-- Begin Input records --
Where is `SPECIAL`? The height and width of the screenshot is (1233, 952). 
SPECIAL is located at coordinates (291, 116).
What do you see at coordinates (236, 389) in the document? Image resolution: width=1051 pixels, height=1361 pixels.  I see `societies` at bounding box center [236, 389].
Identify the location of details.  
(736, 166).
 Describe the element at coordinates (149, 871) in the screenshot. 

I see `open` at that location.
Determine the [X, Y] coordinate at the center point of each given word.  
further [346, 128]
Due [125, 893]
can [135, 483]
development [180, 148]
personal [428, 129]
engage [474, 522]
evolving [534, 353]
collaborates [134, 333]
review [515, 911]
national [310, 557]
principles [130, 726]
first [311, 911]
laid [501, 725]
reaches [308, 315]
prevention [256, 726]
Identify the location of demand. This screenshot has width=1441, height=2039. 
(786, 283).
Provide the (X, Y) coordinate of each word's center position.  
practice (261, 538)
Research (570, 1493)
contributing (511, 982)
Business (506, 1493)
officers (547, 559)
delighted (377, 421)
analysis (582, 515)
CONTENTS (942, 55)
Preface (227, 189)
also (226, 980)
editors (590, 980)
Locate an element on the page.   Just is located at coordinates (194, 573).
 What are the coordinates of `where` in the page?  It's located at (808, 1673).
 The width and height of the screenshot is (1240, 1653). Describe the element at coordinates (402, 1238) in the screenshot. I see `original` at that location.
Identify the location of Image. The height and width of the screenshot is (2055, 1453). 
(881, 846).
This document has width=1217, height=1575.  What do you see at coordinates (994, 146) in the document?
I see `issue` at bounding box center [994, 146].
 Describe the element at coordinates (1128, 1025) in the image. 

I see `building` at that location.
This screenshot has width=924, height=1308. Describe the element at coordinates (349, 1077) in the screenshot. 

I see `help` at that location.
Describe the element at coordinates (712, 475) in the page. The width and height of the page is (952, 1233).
-- End Input records --
Exercise prompt » Copy all of the records above word for word, changing nothing.

Written reply »
Where is `SPECIAL`? The height and width of the screenshot is (1233, 952). 
SPECIAL is located at coordinates (291, 116).
What do you see at coordinates (236, 389) in the document? Image resolution: width=1051 pixels, height=1361 pixels.  I see `societies` at bounding box center [236, 389].
Identify the location of details.  
(736, 166).
 Describe the element at coordinates (149, 871) in the screenshot. 

I see `open` at that location.
Determine the [X, Y] coordinate at the center point of each given word.  
further [346, 128]
Due [125, 893]
can [135, 483]
development [180, 148]
personal [428, 129]
engage [474, 522]
evolving [534, 353]
collaborates [134, 333]
review [515, 911]
national [310, 557]
principles [130, 726]
first [311, 911]
laid [501, 725]
reaches [308, 315]
prevention [256, 726]
Identify the location of demand. This screenshot has width=1441, height=2039. 
(786, 283).
Provide the (X, Y) coordinate of each word's center position.  
practice (261, 538)
Research (570, 1493)
contributing (511, 982)
Business (506, 1493)
officers (547, 559)
delighted (377, 421)
analysis (582, 515)
CONTENTS (942, 55)
Preface (227, 189)
also (226, 980)
editors (590, 980)
Locate an element on the page.   Just is located at coordinates (194, 573).
 What are the coordinates of `where` in the page?  It's located at (808, 1673).
 The width and height of the screenshot is (1240, 1653). Describe the element at coordinates (402, 1238) in the screenshot. I see `original` at that location.
Identify the location of Image. The height and width of the screenshot is (2055, 1453). 
(881, 846).
This document has width=1217, height=1575.  What do you see at coordinates (994, 146) in the document?
I see `issue` at bounding box center [994, 146].
 Describe the element at coordinates (1128, 1025) in the image. 

I see `building` at that location.
This screenshot has width=924, height=1308. Describe the element at coordinates (349, 1077) in the screenshot. 

I see `help` at that location.
Describe the element at coordinates (712, 475) in the page. The width and height of the page is (952, 1233).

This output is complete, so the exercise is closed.